Hardware Abstraction Layer

Description

The Hardware Abstraction Layer (HAL) in Mynewt is a low-level, base peripheral abstraction. HAL provides a core set of services that is implemented for each MCU supported by Mynewt. Device drivers are typically the software libraries that initialize the hardware and manage access to the hardware by higher layers of software. In the Mynewt OS, the layers can be depicted in the following manner.

+———————————————————————————+
|            app            |
+———————————————————————————+
|          (n)drivers       |
+———————————————————————————+
|     HAL     |     BSP     |
+—————————————+—————————————+
  • The Board Support Package (BSP) abstracts board specific configurations e.g. CPU frequency, input voltage, LED pins, on-chip flash map etc.
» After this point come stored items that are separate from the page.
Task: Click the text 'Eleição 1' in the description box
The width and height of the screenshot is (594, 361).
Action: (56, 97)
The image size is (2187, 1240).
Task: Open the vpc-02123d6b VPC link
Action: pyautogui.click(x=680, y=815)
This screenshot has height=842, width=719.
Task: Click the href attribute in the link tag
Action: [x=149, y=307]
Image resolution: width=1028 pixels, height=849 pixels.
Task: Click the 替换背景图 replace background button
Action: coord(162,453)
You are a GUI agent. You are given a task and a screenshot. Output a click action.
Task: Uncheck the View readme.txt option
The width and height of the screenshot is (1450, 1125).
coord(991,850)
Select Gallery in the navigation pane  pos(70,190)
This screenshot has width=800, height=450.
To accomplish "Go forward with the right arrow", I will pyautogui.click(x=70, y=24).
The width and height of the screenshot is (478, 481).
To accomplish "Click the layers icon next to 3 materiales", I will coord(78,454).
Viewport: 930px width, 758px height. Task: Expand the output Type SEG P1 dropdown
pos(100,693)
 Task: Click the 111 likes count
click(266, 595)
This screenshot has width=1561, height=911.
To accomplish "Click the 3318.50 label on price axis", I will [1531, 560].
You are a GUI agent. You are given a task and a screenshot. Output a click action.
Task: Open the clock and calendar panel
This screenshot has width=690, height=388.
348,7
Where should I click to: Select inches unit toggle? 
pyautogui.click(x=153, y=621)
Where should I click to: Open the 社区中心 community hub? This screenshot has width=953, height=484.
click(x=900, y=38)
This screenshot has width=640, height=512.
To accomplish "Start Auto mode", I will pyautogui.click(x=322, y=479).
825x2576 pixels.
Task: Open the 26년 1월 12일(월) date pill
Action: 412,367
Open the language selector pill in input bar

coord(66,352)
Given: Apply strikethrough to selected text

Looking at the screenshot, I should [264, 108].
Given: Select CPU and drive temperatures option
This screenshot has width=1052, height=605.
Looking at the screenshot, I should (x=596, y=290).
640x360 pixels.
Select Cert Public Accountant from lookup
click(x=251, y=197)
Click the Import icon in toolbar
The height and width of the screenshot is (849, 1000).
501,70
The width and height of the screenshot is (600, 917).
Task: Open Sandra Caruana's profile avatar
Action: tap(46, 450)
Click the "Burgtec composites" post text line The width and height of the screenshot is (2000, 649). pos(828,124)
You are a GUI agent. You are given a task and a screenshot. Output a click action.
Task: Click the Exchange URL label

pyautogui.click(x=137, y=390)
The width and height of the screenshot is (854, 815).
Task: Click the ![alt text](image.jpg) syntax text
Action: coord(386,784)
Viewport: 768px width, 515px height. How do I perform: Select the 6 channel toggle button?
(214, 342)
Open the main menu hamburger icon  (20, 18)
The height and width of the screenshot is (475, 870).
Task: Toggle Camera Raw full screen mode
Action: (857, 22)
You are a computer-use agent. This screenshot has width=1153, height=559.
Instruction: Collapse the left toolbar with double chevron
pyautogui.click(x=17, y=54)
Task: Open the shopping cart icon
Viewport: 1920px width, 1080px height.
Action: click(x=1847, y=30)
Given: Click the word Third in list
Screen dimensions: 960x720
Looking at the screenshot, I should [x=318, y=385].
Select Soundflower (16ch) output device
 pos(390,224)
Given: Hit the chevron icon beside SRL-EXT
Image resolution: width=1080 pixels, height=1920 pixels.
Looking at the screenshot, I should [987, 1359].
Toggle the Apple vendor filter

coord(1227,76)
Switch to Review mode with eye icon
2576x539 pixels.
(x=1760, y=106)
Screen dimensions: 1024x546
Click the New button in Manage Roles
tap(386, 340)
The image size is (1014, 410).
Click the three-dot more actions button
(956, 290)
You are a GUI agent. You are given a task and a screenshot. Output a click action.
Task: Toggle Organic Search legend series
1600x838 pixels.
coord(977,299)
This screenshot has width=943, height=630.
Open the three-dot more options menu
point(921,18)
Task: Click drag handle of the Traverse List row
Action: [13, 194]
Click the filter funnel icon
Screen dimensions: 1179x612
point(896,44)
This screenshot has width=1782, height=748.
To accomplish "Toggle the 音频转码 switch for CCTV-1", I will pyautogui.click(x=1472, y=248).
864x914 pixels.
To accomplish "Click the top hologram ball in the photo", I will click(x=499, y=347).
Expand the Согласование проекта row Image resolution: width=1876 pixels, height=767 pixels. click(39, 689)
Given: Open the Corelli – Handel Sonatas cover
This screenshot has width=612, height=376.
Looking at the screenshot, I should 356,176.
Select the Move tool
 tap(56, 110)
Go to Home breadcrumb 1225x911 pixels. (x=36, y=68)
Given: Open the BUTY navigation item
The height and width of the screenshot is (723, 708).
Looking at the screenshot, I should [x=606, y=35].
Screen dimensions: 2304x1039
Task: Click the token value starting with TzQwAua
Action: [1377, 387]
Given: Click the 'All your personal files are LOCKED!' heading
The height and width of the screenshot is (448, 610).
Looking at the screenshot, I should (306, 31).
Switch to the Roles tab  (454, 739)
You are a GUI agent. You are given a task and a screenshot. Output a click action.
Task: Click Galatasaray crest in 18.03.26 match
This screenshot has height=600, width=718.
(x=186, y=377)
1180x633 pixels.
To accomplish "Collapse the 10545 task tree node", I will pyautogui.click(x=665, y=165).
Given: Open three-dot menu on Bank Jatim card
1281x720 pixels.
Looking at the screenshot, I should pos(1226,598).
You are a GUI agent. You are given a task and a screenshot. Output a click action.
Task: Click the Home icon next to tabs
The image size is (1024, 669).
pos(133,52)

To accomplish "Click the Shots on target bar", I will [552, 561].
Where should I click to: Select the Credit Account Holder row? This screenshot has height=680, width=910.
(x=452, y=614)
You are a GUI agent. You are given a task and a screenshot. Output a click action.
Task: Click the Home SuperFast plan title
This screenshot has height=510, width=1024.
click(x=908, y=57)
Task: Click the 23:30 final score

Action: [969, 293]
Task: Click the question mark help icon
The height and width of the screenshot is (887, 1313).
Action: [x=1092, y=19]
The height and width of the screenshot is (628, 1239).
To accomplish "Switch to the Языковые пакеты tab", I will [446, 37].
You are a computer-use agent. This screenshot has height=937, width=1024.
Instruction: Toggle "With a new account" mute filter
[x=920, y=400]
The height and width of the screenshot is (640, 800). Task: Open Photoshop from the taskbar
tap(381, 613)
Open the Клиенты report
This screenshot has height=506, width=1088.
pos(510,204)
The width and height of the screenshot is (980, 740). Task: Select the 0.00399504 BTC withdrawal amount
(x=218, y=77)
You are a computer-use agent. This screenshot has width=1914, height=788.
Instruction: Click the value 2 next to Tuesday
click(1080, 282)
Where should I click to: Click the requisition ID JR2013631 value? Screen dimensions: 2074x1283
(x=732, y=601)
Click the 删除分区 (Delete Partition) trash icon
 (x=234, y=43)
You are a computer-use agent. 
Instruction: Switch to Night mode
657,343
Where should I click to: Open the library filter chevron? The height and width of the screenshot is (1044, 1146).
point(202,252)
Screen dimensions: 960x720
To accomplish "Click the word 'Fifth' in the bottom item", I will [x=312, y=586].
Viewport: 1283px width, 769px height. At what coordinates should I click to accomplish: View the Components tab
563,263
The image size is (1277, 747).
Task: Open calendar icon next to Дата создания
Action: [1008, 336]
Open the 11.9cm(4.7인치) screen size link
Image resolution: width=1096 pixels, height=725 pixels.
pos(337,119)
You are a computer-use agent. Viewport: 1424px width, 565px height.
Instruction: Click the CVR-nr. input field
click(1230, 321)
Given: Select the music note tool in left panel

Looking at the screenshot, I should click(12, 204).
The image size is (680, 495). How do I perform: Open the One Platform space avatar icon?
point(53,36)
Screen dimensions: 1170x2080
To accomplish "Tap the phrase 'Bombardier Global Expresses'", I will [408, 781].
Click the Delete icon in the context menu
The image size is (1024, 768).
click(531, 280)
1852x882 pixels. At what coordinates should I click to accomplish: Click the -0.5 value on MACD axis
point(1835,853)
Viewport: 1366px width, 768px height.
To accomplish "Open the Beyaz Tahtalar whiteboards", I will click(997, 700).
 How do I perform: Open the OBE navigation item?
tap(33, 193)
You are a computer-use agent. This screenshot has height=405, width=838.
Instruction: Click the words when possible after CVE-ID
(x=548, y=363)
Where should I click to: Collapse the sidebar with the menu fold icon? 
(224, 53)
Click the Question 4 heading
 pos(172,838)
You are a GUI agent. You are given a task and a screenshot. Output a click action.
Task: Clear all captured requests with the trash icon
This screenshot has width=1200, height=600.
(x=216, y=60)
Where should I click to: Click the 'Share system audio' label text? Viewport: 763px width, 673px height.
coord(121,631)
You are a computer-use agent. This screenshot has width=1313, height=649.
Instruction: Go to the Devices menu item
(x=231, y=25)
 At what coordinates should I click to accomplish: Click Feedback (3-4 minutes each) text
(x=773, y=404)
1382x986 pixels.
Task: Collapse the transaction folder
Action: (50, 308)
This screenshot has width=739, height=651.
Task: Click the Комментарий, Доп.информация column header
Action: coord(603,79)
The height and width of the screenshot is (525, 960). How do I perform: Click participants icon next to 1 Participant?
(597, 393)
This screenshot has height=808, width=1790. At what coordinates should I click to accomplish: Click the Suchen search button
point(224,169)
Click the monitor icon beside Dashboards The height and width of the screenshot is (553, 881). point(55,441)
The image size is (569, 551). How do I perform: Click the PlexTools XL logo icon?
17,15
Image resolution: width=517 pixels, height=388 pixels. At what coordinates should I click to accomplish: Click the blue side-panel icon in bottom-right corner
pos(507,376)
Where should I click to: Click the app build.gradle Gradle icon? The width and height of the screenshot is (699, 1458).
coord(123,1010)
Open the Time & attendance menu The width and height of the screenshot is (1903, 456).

  • The Hardware Abstraction Layer (HAL) abstracts architecture-specific functionality. It initializes and enables components within a master processor. It is designed to be portable across all the various MCUs supported in Mynewt (e.g. Nordic’s nRF51, Nordic’s nRF52, NXP’s MK64F12 etc.). It includes code that initializes and manages access to components of the board such as board buses (I2C, PCI, PCMCIA, etc.), off-chip memory (controllers, level 2+ cache, Flash, etc.), and off-chip I/O (Ethernet, RS-232, display, mouse, etc.)

  • The driver sits atop the BSP and HAL. It abstracts the common modes of operation for each peripheral device connected via the standard interfaces to the processor. There may be multiple driver implementations of differing complexities for a particular peripheral device. The drivers are the ones that register with the kernel’s power management APIs, and manage turning on and off peripherals and external chipsets, etc.

General design principles

  • The HAL API should be simple. It should be as easy to implement for hardware as possible. A simple HAL API makes it easy to bring up new MCUs quickly.

  • The HAL API should portable across all the various MCUs supported in Mynewt (e.g. Nordic’s nRF51, Nordic’s nRF52, NXP’s MK64F12 etc.).

Example

A Mynewt contributor might write a light-switch driver that provides the functionality of an intelligent light switch. This might involve using a timer, a General Purpose Output (GPO) to set the light to the on or off state, and flash memory to log the times the lights were turned on or off. The contributor would like this package to work with as many different hardware platforms as possible, but can’t possibly test across the complete set of hardware supported by Mynewt.

Solution: The contributor uses the HAL APIs to control the peripherals. The Mynewt team ensures that the underlying HAL devices all work equivalently through the HAL APIs. The contributors library is independent of the specifics of the hardware.

Dependency

To include the HAL within your project, simply add it to your package dependencies as follows:

pkg.deps:
    . . .
    hw/hal

Platform Support

Not all platforms (MCU and BSP) support all HAL devices. Consult your MCU or BSP documentation to find out if you have hardware support for the peripherals you are interested in using. Once you verify support, then consult the MCU implementation and see if the specific HAL interface (xxxx) you are using is in the mcu/<mcu-name>/src/hal_xxxx.c implementation. Finally, you can build your project and ensure that there are no unresolved hal_xxxx externals.